Pulling flat stones from the ground he began to pile them so that he might build Merry a cobbled walkway from her door to the garden.  It would be arduous work and would tire him, keeping him from dwelling on the disservice he had dealt his daughter.

It had taken Albert several years to build this croft for Merry on this piece of land that abutted both the MacDougall and Stewart clans.  It had been given to her by the Stewart Laird after the ‘death’ of her Stewart husband and she had been happy here, hidden from all but her close family.  The healer’s art was her craft and she had spent her time preparing simples and potions, keeping a small kitchen garden, and learning to read at Albert’s bequest.  Albert was with her often enough, sometimes as much as once or twice a month so she was happy.

Straightening up and arching his back that was beginning to ache from pulling stones from the ground, Albert cocked his head to the sound of barking. Turning to the path he squinted his eyes and tried to decipher movement on the path and smiled when he recognized Ferghus, tail held straight out, tongue hanging from the side of his mouth, running toward him.
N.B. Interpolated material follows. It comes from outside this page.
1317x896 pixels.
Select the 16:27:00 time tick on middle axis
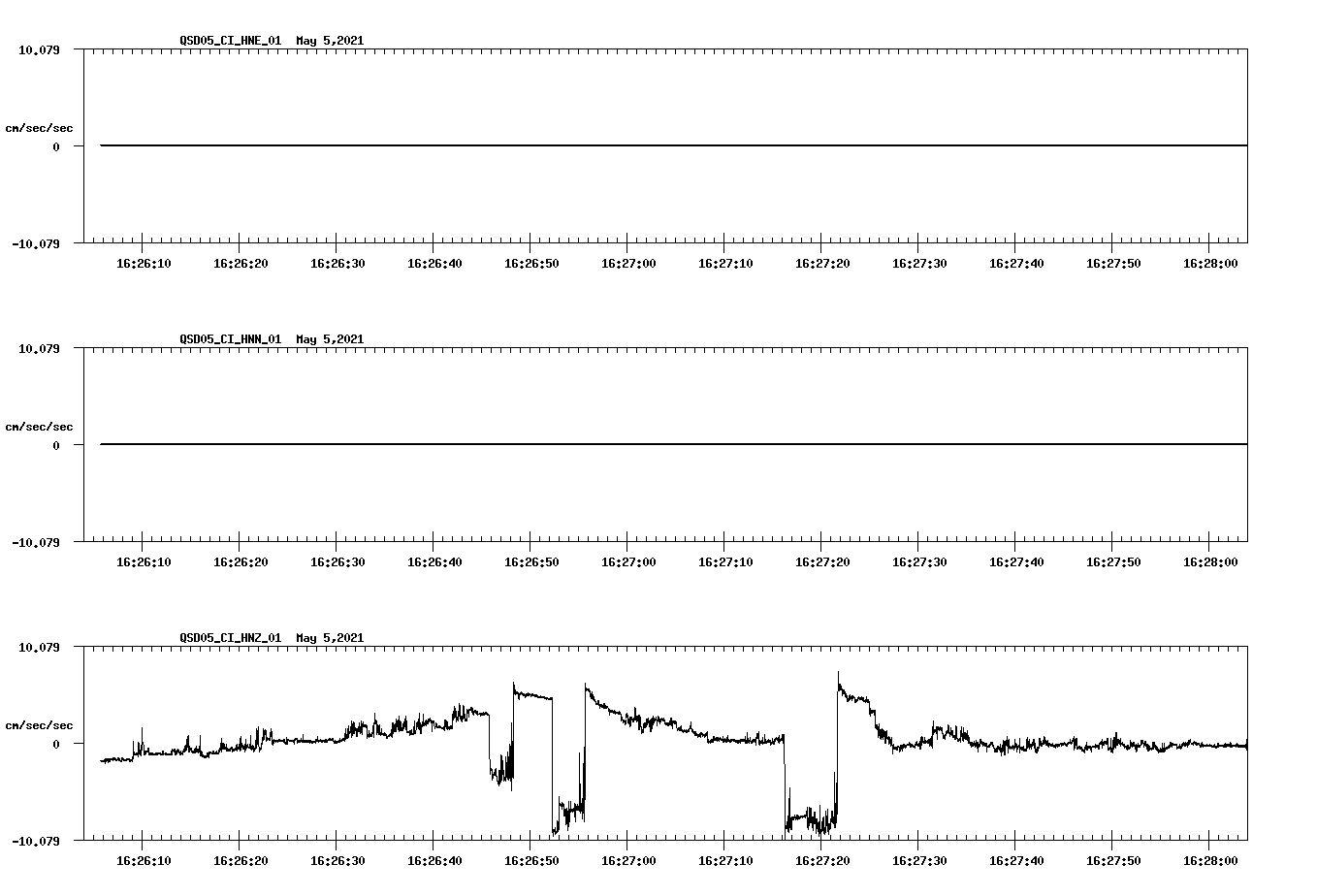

“Well, I suppose Robbie is not far behind then,” he mused. Holding the stone in his hand he watched as Robbie did, indeed, ride up not far behind Ferghus.  The dog reached Albert first, jumping at him, happy to have found him.  He sniffed at the stone, and finding it of no food value, left off and went about the croft yard sniffing and exploring.

Robbie knew this place, it was the healer’s croft.  He had come here on just one occasion when his aunt had been gravely ill and the MacDougall, fearful that he might lose her had sent Robbie to fetch Merry.  She had brought her basket of potions and over several days, staying close at the side of Elinor, she had brought color back into her cheeks, life back into her body.  The MacDougall had been so grateful he made sure that Merry received venison throughout the year and had plenty of wood for the winter.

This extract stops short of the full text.